You are given the following schema (timestamps are UTC):
users(user_id INT, country STRING, created_at TIMESTAMP)
events(user_id INT, event_ts TIMESTAMP, event_type STRING) -- only app_open rows are relevant
orders(order_id INT, user_id INT, order_ts TIMESTAMP, status STRING) -- status in ('placed','canceled')
payments(payment_id INT, order_id INT, amount DECIMAL(10,2), payment_ts TIMESTAMP, is_valid BOOL)

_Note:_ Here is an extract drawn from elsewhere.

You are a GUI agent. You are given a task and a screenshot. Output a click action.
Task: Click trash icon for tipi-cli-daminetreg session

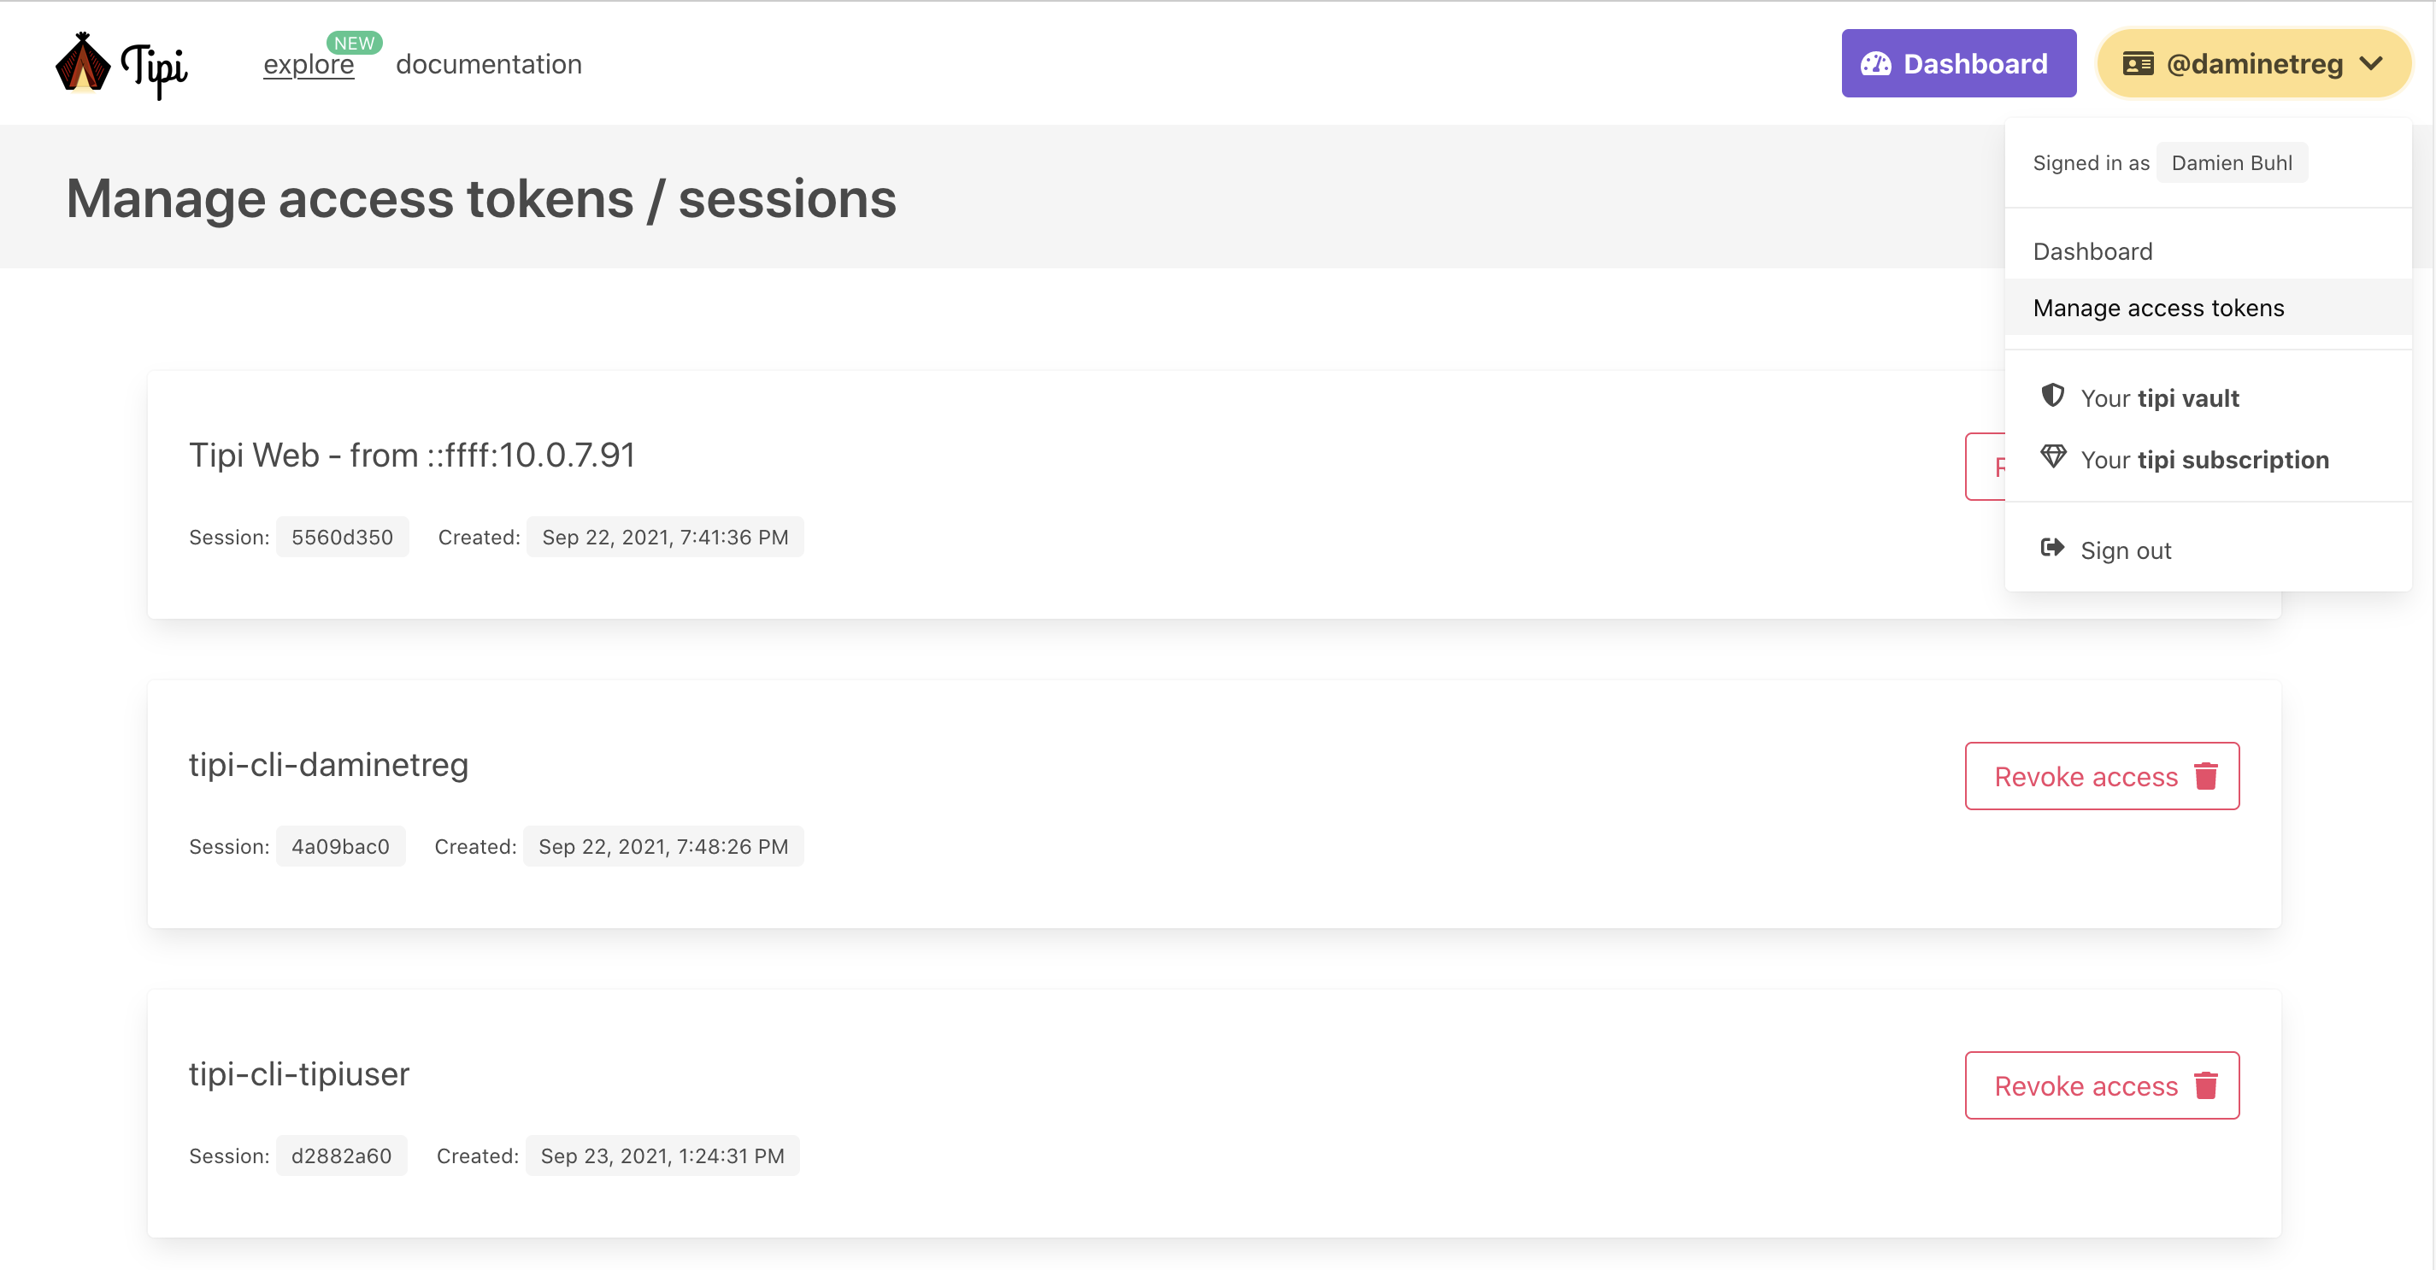pos(2206,776)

refunds(refund_id INT, order_id INT, amount DECIMAL(10,2), refund_ts TIMESTAMP)
Small sample data:
users
+---------+---------+---------------------+
| user_id | country | created_at |
+---------+---------+---------------------+
| 1 | US | 2025-06-20 00:00:00 |
| 2 | US | 2025-07-10 00:00:00 |
| 3 | IN | 2025-08-02 00:00:00 |
| 4 | US | 2025-08-25 00:00:00 |
| 5 | US | 2025-07-28 00:00:00 |
| 6 | BR | 2025-08-15 00:00:00 |
+---------+---------+---------------------+
events (only app_open shown)
+---------+---------------------+-----------+
| user_id | event_ts | event_type|
+---------+---------------------+-----------+
| 1 | 2025-08-05 10:00:00 | app_open |
| 2 | 2025-08-10 09:00:00 | app_open |
| 2 | 2025-08-28 13:00:00 | app_open |
| 3 | 2025-08-03 08:30:00 | app_open |
| 4 | 2025-08-30 20:10:00 | app_open |
| 5 | 2025-08-12 12:00:00 | app_open |
| 6 | 2025-08-31 23:55:00 | app_open |
+---------+---------------------+-----------+
orders
+----------+---------+---------------------+----------+
| order_id | user_id | order_ts | status |
+----------+---------+---------------------+----------+
| 101 | 1 | 2025-08-05 10:05:00 | placed |
| 102 | 2 | 2025-08-10 09:05:00 | placed |
| 103 | 2 | 2025-08-28 13:05:00 | canceled |
| 104 | 3 | 2025-08-03 08:35:00 | placed |
| 105 | 4 | 2025-08-30 20:15:00 | placed |
| 106 | 5 | 2025-08-12 12:05:00 | placed |
| 107 | 6 | 2025-08-31 23:58:00 | placed |
+----------+---------+---------------------+----------+
payments
+------------+----------+--------+---------------------+----------+
| payment_id | order_id | amount | payment_ts | is_valid |
+------------+----------+--------+---------------------+----------+
| 201 | 101 | 50.00 | 2025-08-05 10:06:00 | 1 |
| 202 | 102 | 20.00 | 2025-08-10 09:06:00 | 1 |
| 203 | 103 | 15.00 | 2025-08-28 13:06:00 | 1 |
| 204 | 103 | 15.00 | 2025-08-28 13:06:00 | 0 | -- duplicate/invalid
| 205 | 104 | 30.00 | 2025-09-01 00:01:00 | 1 | -- late payment (Sep)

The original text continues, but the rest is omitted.